Asked about the memo and the proposed policy shifts, Kayla Mamelak, a spokesperson for Mayor Adams cited a dip in the number of migrants in city shelters, from 69,000 people in early January down to 65,600 by mid-February, as evidence the city’s policies were working.
“The overall migrant population currently in our shelter system continues to dip, despite hundreds of new arrivals arriving every week. This is due in large part to our 30-and-60-day policies – coupled with intensified casework – that encourages asylum seekers to take the next step in their journeys,” she said. “As the migrant population in our care decreases, we are also working to better manage use of our waiting rooms.”
‘Pushing People Out’
The OEM memo shines a light on City Hall’s continued behind-the-scenes efforts to pressure adult migrants to leave shelters. Officials have already restricted their time in shelter to 30 days, sending people to the East village reticketing site. As THE CITY previously reported, few people there have accepted tickets to other locations.

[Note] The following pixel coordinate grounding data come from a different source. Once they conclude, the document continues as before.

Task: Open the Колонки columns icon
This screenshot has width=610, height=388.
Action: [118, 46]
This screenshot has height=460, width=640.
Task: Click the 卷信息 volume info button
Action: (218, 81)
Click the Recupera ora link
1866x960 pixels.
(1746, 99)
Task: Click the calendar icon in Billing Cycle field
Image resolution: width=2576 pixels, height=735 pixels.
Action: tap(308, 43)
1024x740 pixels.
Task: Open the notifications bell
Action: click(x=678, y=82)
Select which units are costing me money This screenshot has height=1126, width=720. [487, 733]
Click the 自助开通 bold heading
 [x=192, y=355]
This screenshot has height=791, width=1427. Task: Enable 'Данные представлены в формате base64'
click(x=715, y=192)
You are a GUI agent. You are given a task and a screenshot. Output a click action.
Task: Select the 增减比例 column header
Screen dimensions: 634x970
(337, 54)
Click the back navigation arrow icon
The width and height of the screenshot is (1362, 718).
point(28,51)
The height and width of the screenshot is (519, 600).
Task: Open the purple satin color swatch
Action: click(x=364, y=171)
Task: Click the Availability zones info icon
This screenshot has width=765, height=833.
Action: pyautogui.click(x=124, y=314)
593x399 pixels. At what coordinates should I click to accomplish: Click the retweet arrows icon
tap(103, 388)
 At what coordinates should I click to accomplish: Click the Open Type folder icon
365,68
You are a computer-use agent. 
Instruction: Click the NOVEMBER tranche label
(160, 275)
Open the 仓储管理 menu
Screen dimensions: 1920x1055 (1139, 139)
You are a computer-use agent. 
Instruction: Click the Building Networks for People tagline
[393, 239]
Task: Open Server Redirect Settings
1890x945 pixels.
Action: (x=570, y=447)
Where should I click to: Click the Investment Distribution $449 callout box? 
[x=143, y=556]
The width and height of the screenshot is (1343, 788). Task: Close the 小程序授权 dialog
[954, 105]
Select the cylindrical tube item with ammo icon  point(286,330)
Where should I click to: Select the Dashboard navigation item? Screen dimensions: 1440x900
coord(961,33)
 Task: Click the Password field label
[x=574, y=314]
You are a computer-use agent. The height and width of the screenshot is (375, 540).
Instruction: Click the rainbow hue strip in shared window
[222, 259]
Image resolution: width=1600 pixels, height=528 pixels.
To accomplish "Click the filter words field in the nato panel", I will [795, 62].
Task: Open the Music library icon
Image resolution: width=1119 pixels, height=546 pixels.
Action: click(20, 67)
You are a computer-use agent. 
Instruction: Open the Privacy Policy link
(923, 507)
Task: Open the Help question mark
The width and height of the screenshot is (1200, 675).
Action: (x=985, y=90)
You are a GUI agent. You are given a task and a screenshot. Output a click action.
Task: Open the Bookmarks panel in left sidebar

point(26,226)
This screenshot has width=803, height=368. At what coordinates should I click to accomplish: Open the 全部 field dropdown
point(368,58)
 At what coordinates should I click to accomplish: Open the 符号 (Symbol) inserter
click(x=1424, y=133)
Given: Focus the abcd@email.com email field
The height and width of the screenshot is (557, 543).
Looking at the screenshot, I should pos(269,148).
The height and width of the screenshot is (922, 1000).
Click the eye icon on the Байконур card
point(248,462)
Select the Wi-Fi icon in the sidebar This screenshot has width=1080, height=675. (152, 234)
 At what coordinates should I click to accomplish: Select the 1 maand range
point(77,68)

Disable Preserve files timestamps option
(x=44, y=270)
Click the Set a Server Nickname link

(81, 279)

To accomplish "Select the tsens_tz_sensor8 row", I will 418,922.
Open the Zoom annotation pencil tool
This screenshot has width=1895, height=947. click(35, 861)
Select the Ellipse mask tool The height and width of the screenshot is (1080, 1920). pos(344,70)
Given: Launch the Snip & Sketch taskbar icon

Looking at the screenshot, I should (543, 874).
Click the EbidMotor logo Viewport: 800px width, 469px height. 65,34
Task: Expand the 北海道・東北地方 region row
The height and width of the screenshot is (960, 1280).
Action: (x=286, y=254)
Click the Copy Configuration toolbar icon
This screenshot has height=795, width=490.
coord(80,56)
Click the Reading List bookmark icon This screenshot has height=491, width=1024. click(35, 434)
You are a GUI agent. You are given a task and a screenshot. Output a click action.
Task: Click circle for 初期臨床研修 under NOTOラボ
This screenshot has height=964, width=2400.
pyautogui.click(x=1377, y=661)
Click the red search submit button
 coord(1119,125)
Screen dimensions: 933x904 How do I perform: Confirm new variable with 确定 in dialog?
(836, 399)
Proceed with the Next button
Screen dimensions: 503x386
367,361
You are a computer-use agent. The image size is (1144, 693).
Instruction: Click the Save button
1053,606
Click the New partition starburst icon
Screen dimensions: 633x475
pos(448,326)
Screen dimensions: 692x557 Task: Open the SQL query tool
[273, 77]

Those awaiting a new shelter placement have waited for more than a week in the cold, with limited access to food, showers or even bathrooms. When the reticketing center closes for the night, some of them have gone to the waiting rooms the city now intends to close.
Attorney Joshua Goldfein of the Legal Aid Society, which has been negotiating with city officials on behalf of the Coalition for the Homeless, said he was alarmed by the internal correspondence.
“We want them to reduce the number of people waiting,” said Goldfein, who has been in regular closed-door conversations with city officials and Judge Gerald Lebovits over the city’s decades-old obligation to provide shelter to anyone who seeks it within the day.
“But we don’t want them to do it by pushing people out in the street.”
A source involved in the city’s operations said the latest directives were directly related to the city’s closed-door negotiations over its right-to-shelter obligations.
“They’re just scrambling to make this thousands number go away,” the source said, referring to the roughly 3,500 people waiting for a new shelter bed.
“They’ve said, ‘We need to be able to show the judge that these overflow sites are empty.’”
Adams spokesperson Mamelak declined to comment on that assertion pointing to the ongoing mediation.